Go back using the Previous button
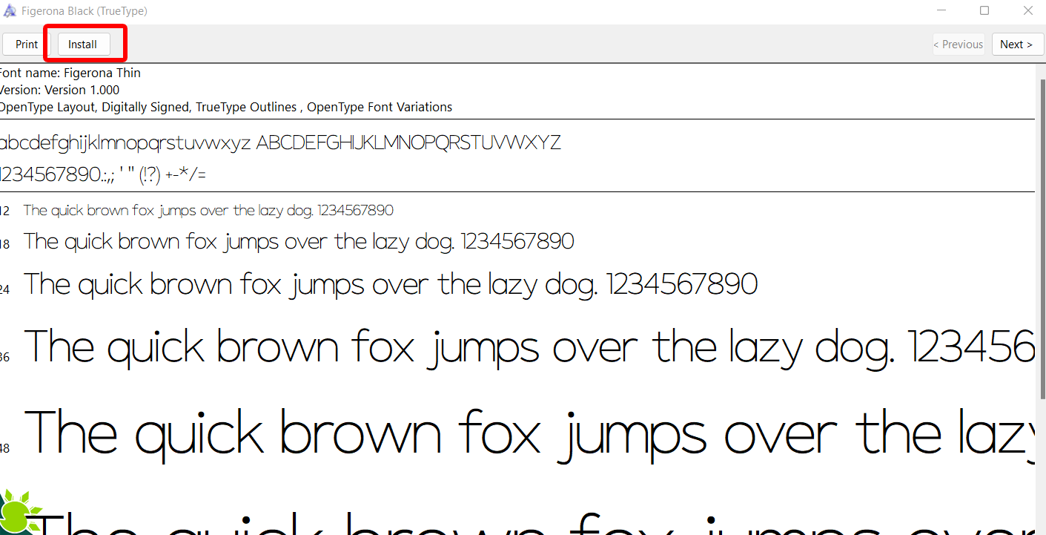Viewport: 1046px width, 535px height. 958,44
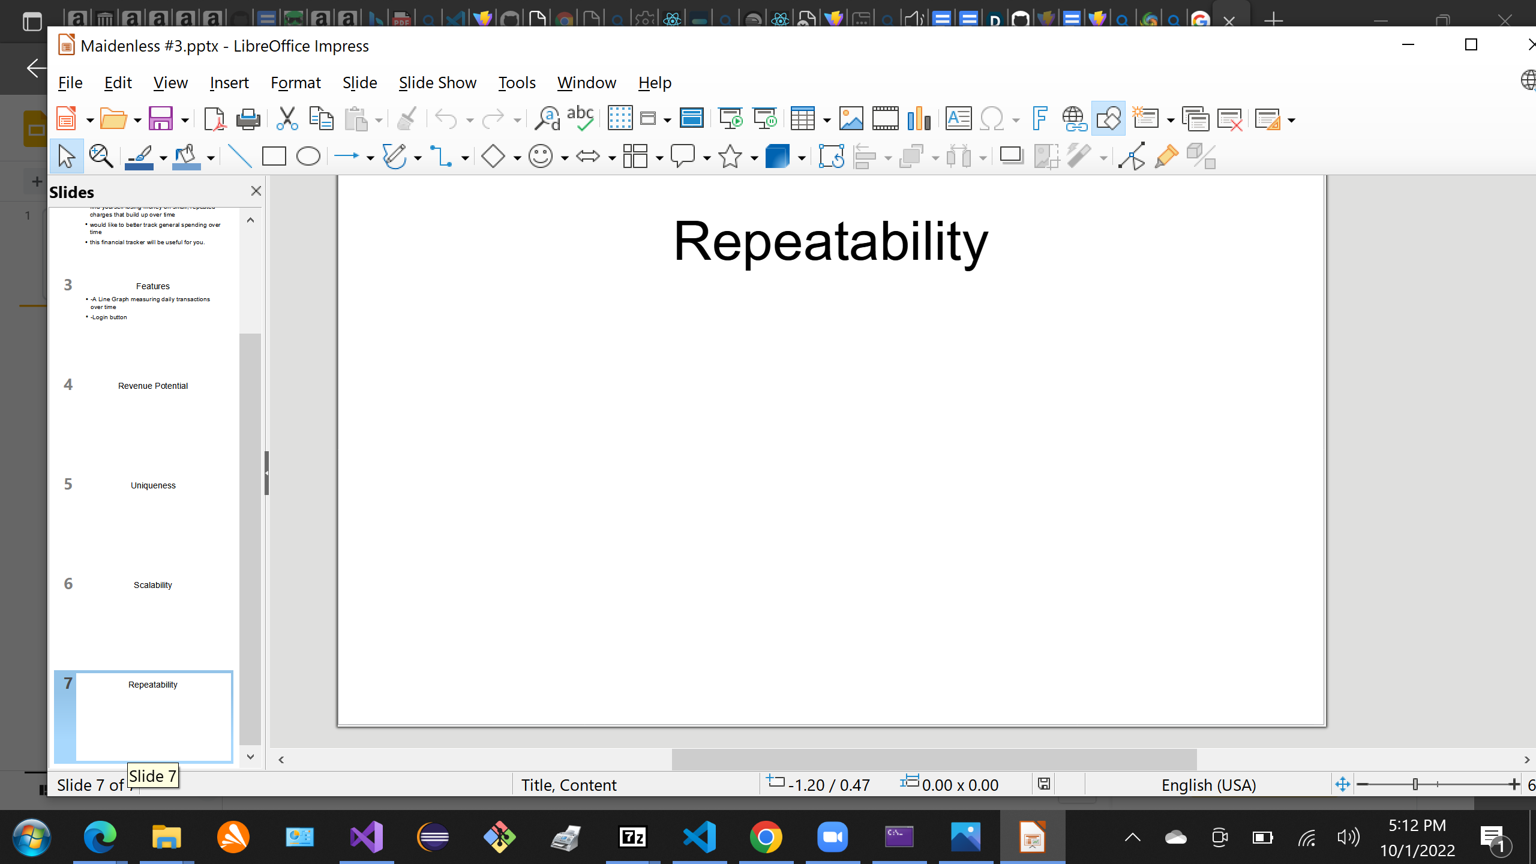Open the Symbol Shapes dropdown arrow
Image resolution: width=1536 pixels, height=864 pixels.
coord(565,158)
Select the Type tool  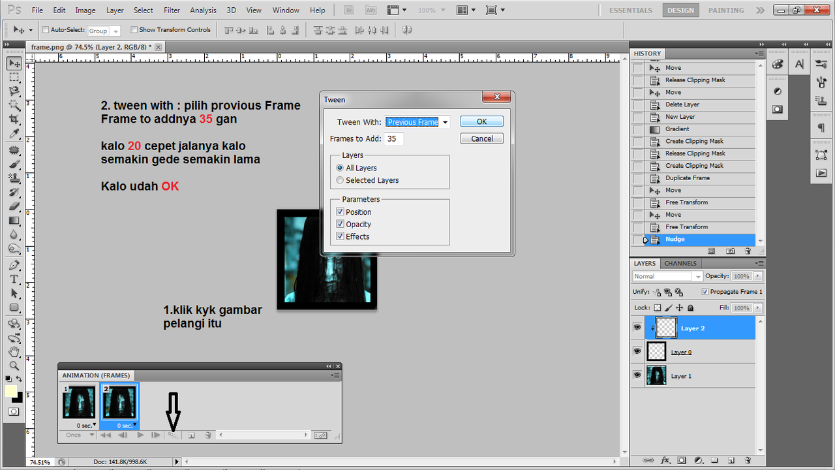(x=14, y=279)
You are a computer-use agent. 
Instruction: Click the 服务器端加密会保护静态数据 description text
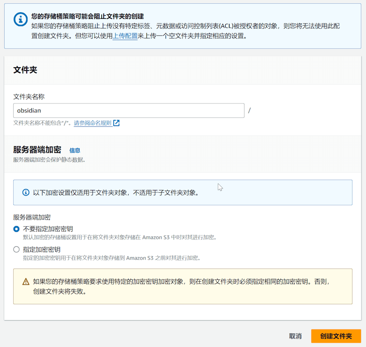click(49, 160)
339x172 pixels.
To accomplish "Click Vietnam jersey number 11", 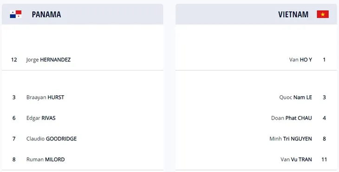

____

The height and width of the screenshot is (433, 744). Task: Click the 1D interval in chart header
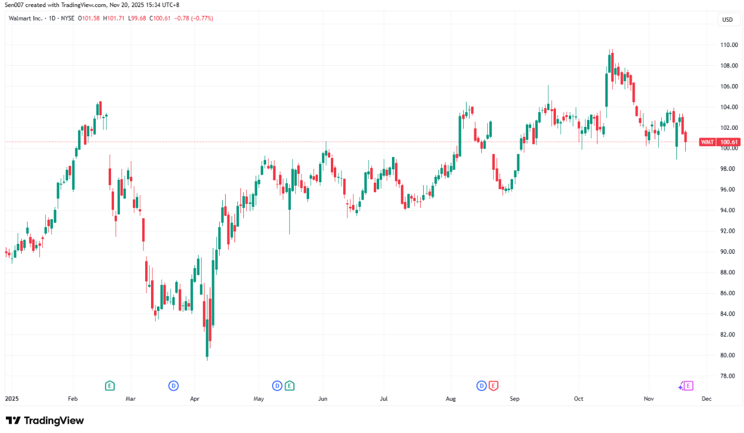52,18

____

* **Aim**: Copy out the data above from the line with "You are a computer-use agent." to the line with "Vietnam jersey number", including both of those lines. Leave the pictures out.

* **Exercise answer**:
You are a computer-use agent. 
Instruction: Click the 服务器端加密会保护静态数据 description text
click(49, 160)
339x172 pixels.
To accomplish "Click Vietnam jersey number 11", 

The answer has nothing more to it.